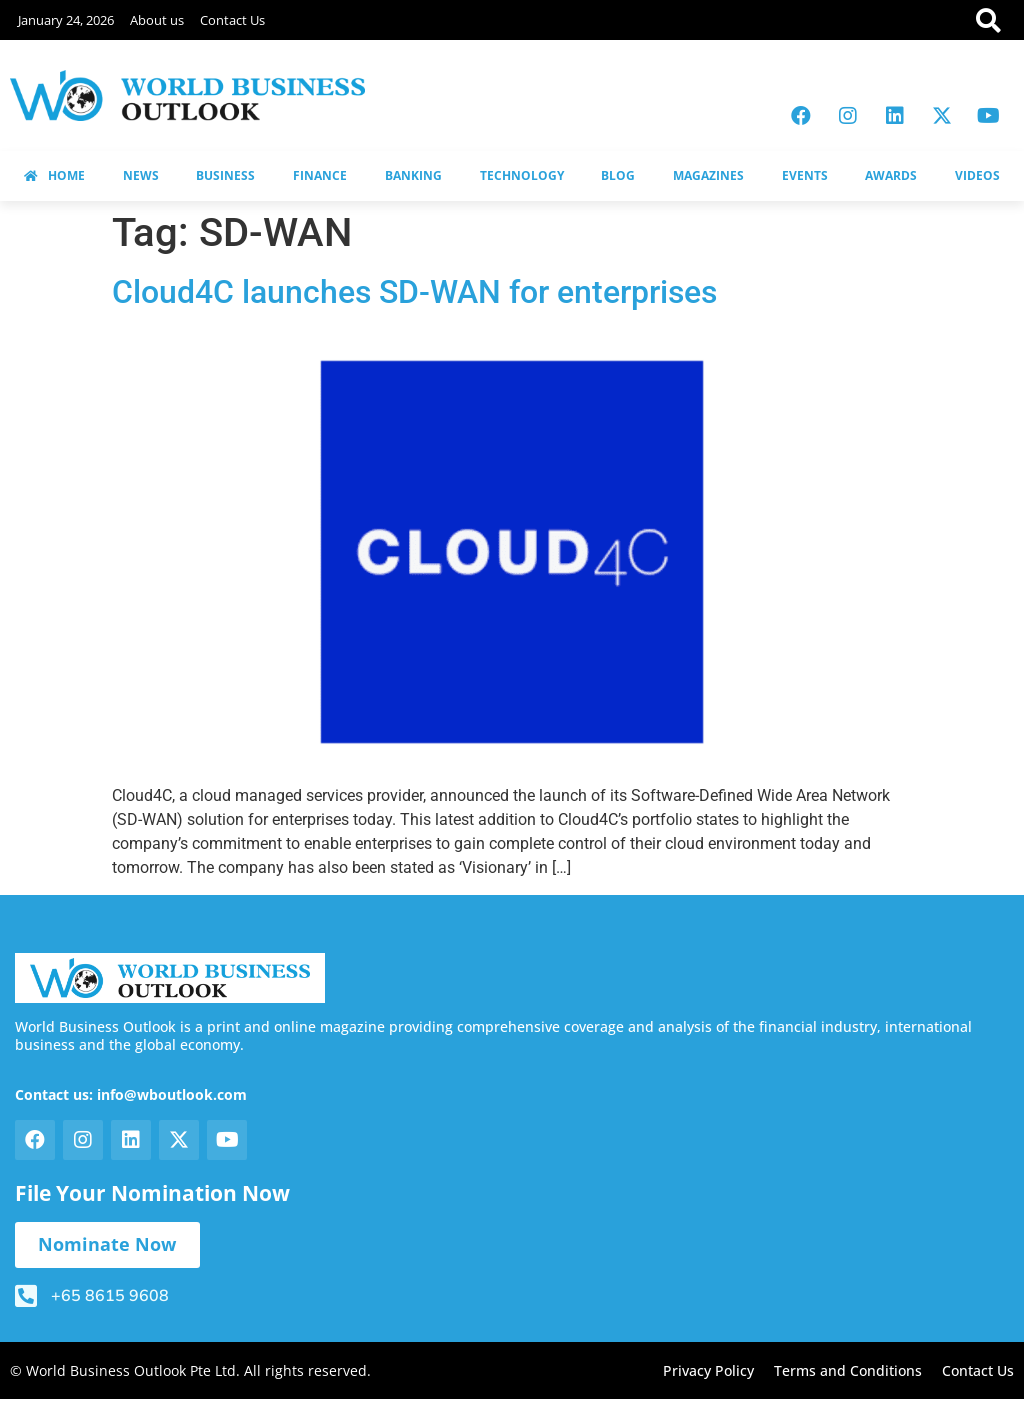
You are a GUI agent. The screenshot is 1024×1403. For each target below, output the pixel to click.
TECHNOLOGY (522, 175)
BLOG (618, 175)
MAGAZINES (708, 175)
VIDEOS (977, 175)
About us (157, 20)
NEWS (141, 175)
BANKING (413, 175)
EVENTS (805, 175)
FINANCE (320, 175)
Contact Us (232, 20)
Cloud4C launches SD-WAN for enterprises (414, 292)
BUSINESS (225, 175)
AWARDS (891, 175)
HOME (54, 175)
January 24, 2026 (66, 20)
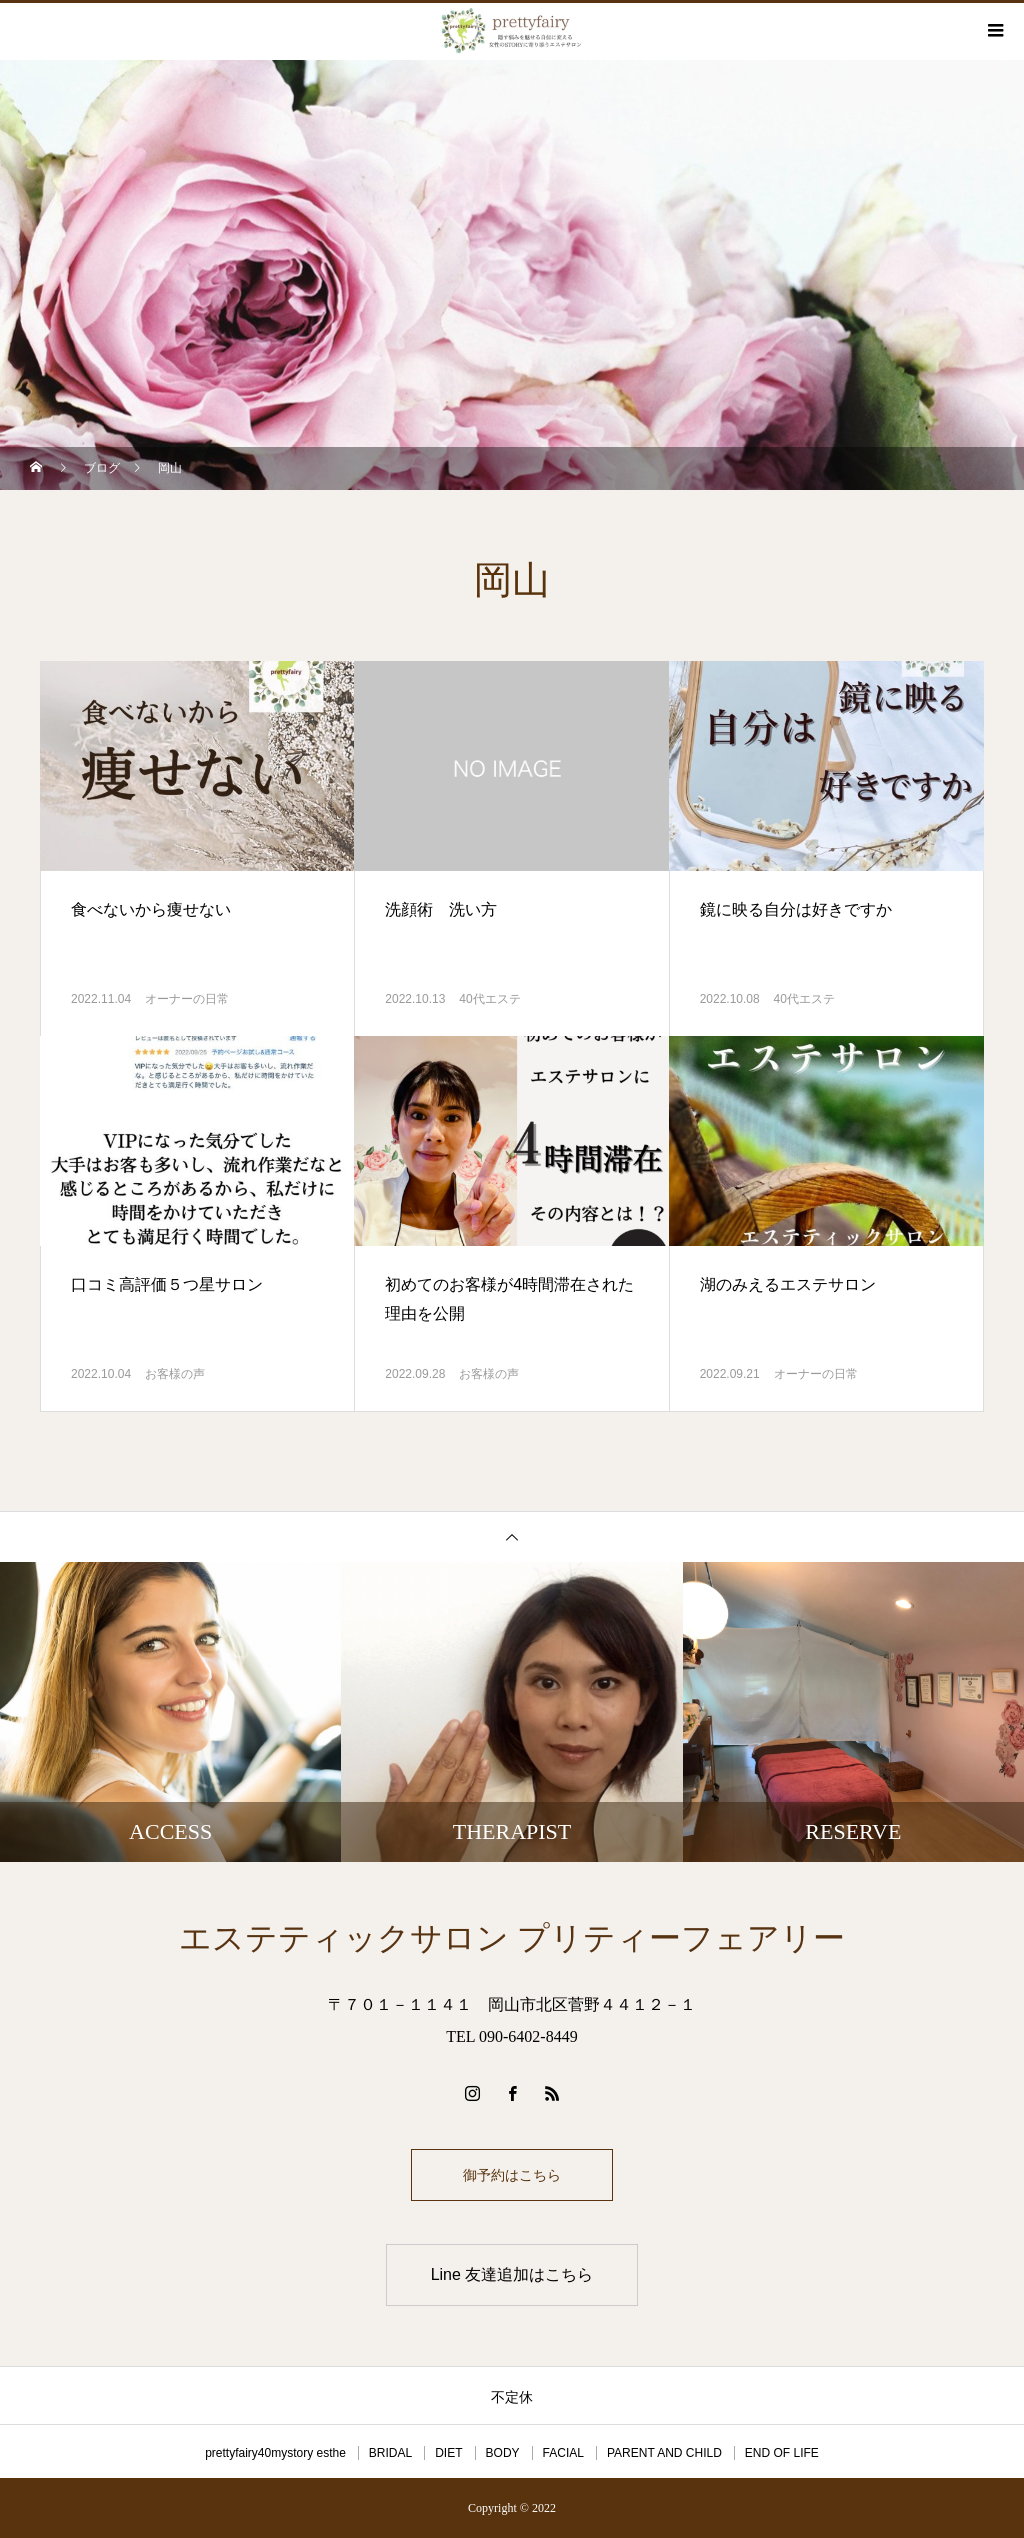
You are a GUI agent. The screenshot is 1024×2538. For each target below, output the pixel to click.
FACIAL (563, 2453)
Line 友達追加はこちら (512, 2274)
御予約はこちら (512, 2175)
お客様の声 (175, 1374)
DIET (448, 2453)
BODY (503, 2453)
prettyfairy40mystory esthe (275, 2453)
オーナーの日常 (187, 999)
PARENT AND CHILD (664, 2453)
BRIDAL (390, 2453)
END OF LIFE (782, 2453)
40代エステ (489, 999)
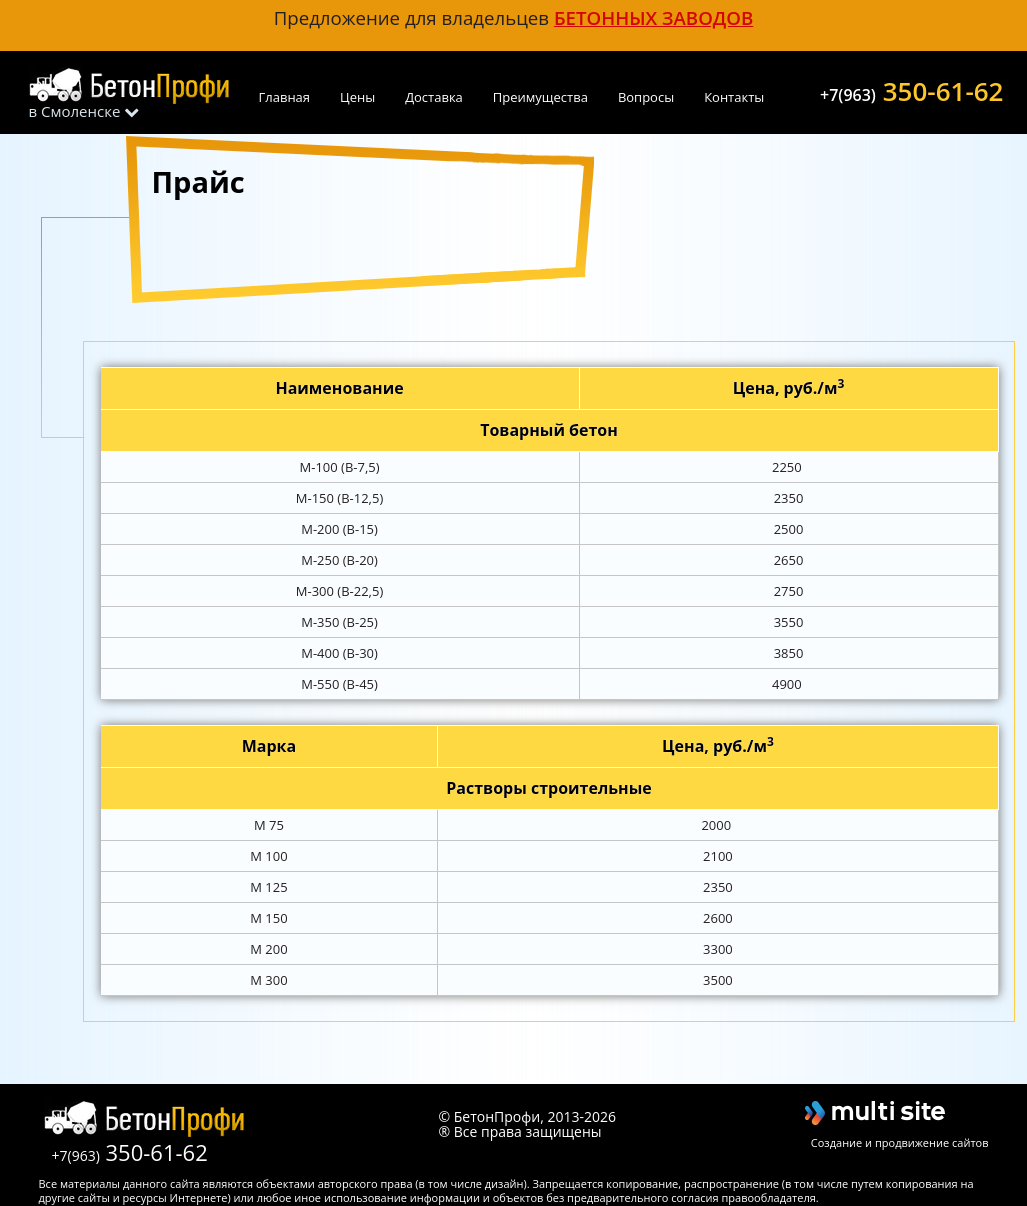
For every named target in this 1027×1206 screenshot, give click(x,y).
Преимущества (540, 97)
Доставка (434, 97)
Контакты (734, 97)
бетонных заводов (653, 17)
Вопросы (646, 97)
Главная (285, 97)
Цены (357, 97)
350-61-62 (911, 89)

To be done: Rewrite the data as a numbered list, starting at the line that contains "Контакты (734, 97)" and continuing through the end of the data, with blank lines omitted.

Output for this task:
1. Контакты (734, 97)
2. бетонных заводов (653, 17)
3. Вопросы (646, 97)
4. Главная (285, 97)
5. Цены (357, 97)
6. 350-61-62 (911, 89)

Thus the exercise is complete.